Dependency Upgrade Contract

Fixture dependencies are part of the evidence surface when they affect emitted SDK events, hook names, package metadata, or policy correlation. For @openai/agents bumps:

  1. update runner-fixtures/openai-agents/package.json and runner-fixtures/openai-agents/package-lock.json together
  2. verify the fixture can load installed package metadata
  3. update the expected SDK version assertion (ASSAY_RUNNER_ACCEPTANCE_EXPECT_SDK_VERSION, defaulted by the acceptance wrapper) in the same change
  4. run ordinary CI
  5. dispatch Runner Spike Delegated with gates=openai-agents-kernel-policy and build_ebpf=true
  6. record the delegated run URL and commit SHA in the PR

Review the deterministic fixture-agent.js model path for API or hook-name breakage whenever the SDK is bumped.
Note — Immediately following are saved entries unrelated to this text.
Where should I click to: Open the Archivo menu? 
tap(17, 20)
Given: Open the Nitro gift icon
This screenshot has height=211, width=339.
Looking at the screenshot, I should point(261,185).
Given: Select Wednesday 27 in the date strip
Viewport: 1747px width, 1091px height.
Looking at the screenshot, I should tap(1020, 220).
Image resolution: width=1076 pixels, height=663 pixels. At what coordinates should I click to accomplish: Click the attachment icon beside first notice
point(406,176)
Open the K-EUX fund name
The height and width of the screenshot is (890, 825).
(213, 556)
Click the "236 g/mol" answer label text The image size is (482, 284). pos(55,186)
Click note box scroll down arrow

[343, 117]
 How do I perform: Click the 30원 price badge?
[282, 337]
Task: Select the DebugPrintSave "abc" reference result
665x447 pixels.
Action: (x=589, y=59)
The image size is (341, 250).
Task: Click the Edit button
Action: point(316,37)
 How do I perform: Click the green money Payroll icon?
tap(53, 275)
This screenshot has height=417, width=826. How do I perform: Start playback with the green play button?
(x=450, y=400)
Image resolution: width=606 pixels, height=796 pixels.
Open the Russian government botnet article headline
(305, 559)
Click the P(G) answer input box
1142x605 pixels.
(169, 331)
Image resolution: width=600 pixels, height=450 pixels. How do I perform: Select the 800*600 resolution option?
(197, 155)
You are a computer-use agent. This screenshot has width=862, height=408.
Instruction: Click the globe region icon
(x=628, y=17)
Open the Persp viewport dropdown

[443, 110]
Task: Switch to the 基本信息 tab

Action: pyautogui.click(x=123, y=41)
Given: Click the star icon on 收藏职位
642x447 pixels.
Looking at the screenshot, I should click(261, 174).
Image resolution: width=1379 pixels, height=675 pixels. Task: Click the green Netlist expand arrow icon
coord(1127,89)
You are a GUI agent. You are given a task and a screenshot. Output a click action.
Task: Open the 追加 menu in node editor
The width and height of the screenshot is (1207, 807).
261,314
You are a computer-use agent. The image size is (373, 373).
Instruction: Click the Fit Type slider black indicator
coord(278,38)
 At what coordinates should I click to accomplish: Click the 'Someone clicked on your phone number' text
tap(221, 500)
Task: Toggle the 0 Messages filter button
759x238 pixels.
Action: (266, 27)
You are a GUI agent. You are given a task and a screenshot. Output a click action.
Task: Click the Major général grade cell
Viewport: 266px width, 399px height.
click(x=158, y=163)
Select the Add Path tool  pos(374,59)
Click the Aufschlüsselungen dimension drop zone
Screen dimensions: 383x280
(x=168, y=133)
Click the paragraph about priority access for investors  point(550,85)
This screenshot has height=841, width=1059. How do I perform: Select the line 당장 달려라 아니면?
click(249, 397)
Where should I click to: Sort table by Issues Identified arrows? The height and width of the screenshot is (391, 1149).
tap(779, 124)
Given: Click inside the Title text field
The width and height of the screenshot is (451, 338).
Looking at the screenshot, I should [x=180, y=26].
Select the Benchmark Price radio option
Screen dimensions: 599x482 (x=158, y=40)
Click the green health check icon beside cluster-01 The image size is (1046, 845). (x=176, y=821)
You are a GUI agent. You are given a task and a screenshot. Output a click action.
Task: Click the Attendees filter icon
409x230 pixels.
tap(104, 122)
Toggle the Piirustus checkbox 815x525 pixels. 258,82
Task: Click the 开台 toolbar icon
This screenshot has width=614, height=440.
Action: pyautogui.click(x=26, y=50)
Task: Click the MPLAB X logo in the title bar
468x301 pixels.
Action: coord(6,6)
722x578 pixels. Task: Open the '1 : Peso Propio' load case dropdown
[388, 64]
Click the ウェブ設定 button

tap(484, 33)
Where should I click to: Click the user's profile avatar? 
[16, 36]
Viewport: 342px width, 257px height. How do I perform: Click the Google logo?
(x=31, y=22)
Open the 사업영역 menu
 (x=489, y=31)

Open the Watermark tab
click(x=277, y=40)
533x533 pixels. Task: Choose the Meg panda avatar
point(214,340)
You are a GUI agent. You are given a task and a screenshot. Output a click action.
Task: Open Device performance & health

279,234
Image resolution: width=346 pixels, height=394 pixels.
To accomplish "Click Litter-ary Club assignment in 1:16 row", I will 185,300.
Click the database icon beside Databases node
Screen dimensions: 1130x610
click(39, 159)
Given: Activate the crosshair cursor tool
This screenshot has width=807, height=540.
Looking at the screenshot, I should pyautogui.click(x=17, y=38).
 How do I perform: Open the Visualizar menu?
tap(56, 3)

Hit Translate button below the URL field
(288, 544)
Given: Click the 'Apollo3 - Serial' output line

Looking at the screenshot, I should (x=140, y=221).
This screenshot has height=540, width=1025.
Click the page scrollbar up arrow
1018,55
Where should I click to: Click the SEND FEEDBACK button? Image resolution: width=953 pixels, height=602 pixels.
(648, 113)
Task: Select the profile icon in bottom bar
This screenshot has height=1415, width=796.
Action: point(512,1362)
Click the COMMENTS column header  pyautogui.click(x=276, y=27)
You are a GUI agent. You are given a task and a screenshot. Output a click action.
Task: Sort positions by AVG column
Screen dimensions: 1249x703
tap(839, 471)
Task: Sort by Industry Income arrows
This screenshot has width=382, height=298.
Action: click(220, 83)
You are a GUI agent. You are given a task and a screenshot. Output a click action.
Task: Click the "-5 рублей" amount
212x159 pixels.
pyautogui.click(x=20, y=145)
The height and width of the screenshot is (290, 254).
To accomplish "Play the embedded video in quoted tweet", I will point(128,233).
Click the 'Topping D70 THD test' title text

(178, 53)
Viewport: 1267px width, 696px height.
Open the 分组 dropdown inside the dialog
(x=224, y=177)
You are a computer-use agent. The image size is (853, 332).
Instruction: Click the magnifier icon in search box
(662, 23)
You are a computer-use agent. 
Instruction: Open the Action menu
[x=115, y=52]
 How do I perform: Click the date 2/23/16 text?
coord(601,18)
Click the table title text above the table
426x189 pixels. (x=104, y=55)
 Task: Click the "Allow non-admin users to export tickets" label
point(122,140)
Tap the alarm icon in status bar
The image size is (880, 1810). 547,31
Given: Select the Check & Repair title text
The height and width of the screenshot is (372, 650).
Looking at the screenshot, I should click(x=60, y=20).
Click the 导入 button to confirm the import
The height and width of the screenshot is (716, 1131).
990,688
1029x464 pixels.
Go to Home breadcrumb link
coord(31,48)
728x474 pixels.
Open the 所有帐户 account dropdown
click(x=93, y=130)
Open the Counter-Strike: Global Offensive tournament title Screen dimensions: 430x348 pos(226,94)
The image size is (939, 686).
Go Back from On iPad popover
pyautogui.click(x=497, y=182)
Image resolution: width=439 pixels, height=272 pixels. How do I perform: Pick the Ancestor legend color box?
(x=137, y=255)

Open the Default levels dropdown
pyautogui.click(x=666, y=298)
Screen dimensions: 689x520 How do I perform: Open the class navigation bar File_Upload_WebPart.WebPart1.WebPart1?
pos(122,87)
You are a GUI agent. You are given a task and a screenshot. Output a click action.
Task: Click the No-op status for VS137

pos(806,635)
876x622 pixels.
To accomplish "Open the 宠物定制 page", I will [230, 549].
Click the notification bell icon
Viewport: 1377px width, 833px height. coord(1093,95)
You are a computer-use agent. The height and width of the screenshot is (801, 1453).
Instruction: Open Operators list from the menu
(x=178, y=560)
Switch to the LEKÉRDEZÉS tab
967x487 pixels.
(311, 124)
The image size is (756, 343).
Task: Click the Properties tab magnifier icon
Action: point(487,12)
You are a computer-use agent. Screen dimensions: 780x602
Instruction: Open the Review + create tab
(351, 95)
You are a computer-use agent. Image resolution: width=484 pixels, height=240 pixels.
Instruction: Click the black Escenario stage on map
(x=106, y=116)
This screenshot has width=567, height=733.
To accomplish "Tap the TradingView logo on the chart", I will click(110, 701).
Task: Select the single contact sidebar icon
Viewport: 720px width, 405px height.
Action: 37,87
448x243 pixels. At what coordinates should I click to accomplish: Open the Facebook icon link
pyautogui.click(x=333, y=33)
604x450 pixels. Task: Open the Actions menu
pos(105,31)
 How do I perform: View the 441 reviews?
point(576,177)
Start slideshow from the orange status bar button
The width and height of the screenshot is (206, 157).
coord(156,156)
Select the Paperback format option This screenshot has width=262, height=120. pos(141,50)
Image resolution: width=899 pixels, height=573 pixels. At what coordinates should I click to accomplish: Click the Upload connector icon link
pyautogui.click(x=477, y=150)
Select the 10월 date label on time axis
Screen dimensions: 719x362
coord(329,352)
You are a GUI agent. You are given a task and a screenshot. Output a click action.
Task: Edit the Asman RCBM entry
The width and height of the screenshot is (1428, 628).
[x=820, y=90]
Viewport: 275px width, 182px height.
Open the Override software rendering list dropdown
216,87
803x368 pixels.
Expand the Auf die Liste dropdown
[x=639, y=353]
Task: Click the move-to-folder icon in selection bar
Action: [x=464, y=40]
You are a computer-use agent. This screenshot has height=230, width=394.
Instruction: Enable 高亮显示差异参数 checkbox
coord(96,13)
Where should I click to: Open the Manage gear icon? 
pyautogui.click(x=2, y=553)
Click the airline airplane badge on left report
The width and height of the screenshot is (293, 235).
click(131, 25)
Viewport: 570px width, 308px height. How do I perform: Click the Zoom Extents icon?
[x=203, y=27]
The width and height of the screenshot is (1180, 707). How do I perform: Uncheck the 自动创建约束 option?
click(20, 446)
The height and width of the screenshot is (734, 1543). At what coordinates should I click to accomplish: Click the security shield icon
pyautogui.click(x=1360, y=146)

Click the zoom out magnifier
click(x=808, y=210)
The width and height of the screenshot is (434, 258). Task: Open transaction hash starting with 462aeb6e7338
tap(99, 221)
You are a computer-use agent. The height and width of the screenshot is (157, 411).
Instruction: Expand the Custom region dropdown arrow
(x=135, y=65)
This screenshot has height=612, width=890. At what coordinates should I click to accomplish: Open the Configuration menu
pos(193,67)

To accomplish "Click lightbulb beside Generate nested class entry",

In particular, confirm the fixture still emits the required three-event sequence and still maps OpenAI Agents tool-call ids into assay.runner.sdk_event.v0.

Dependency bumps must not relax event-schema validation, sequence validation, or three-run determinism.

When the bump arrives as a Dependabot PR, follow the maintainer steps in the Dependabot lane flow for delegated-proof recording.

Second-Order Fixtures

Negative, adversarial, or S7-style fixtures are second-order contract tests. They are useful before widening the runner claim, but they must not silently complicate the happy-path S5 acceptance fixture. The happy path remains the small deterministic proof that kernel, policy, and SDK evidence can be captured, correlated, and reproduced byte-for-byte.

Adding Or Changing A Fixture

Before merging a fixture change, reviewers should be able to answer:

  • What new evidence value does this fixture intentionally add?
  • Which normalized artifact should change?
  • Which paths are control plumbing and should not become evidence?
  • Is tool_call_id stable? If not, this is outside the v0 fixture contract.
  • Does the fixture run without network credentials or live LLM calls?
  • Does the narrow delegated gate pass?
  • If the change touches shared capture, cgroup, monitor, normalizer, or archive behavior, did gates=all pass?

If the answers are unclear, treat the change as runner-impacting and run the highest applicable delegated gate from the CI lane contract.

Non-Goals

The v0 fixture contract does not define:

  • macOS or Windows attribution fixtures
  • live LLM/cassette behavior
  • parallel tool-call correlation
  • call-id-less fallback semantics and order-based binding identity
  • production-load or long-running process behavior
  • external plugin or third-party SDK fixture authoring

Each non-goal requires a separate contract decision before it can become part of Assay-Runner.